# 94 passat vr6 motor, trans and wire harness swap?



## soontobe83 (Mar 31, 2009)

i just got done pulling the motor and trans plus the wire harness, looks like somebody has already done this before and left all the wires exposed, is wired correctly but is tangled, i wanted to know if i should still use this wire harness or get another one for convenience and possible wiring issues with new swap? i am planning to put this in a mk2 golf after the motor and head get machined. i have alot of things on the wire harness that i will not need, sunroof power door locks, power windows, heater core, and some other things, i have a bentley manual on the way for this car and then i will be purchasing one for the new dub of my choice.
any ideas on what my next couple of steps should be?
anyone?

thanks
WES


----------



## dubinsincuwereindiapers (Jan 16, 2008)

*Re: 94 passat vr6 motor, trans and wire harness swap? (soontobe83)*

Personally I wouldn't waste money on a new harness dude. But if you feel inclined to do so you should look into sourcing yourself a corrado harness from the same vintage. I did two very clean mk2 swaps back in the day(pre vortex) both in g60 and vr6 guise. I simply used all corrado stuff and they both went smoothly.

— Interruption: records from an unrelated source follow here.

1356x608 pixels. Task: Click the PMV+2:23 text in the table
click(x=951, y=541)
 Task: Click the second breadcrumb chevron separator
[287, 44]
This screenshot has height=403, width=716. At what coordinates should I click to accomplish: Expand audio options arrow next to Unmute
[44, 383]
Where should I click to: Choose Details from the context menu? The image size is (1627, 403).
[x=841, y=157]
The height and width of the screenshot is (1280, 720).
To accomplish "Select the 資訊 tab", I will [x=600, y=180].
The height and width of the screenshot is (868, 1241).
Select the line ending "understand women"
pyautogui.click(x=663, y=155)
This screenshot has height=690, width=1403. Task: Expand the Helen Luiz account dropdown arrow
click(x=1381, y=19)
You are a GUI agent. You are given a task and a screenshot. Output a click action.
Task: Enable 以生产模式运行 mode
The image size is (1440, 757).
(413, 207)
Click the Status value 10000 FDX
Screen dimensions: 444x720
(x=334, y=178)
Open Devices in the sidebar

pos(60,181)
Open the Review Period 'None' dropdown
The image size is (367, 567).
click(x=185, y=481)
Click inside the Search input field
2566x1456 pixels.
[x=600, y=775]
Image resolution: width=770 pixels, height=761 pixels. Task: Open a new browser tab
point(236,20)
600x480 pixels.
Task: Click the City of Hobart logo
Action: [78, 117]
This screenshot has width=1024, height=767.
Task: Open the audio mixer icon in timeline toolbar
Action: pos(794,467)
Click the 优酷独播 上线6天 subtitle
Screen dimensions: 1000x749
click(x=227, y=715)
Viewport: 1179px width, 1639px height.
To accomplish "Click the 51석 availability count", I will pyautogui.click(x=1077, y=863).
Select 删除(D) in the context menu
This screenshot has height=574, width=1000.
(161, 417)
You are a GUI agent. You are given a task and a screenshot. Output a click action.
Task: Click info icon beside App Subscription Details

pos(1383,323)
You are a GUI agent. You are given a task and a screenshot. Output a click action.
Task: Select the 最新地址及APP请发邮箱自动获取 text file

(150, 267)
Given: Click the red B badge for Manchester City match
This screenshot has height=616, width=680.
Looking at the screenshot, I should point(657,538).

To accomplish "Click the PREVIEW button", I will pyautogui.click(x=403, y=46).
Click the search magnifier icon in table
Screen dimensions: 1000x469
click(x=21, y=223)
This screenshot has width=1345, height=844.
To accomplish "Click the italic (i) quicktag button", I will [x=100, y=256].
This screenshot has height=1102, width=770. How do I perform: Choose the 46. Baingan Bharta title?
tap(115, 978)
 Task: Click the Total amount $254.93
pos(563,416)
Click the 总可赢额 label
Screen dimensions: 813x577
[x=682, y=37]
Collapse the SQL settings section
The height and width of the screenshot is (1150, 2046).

If you want the best swap possible I would use a corrado vr6 harness, corrado front k member(so the motor sits straight) the passat one will work fine but you need to cut a motor mount down to make the engine sit right. I say use a corrado one. Just me. Any fitment problems can be solved by using corrado parts http://****************.com/smile/emthup.gif


----------



## soontobe83 (Mar 31, 2009)

*Re: 94 passat vr6 motor, trans and wire harness swap? (dubinsincuwereindiapers)*

now i have upgraded to a 95 vr6 gti golf, purchasing for 9 hundo. has the 12v vr6 harness already intact, but no motor and trans. i think this will be the best way to utilize the motor when all the necessary steps are taken for the installtion of the power plant, thanks for the insight for the corrado harness idea. this is my seventh swap but never a vr6 always 8v and 16v swaps, which are fairly simple after a couple times. but will repost later after i get this project moving a little more..

thanks
Winston


----------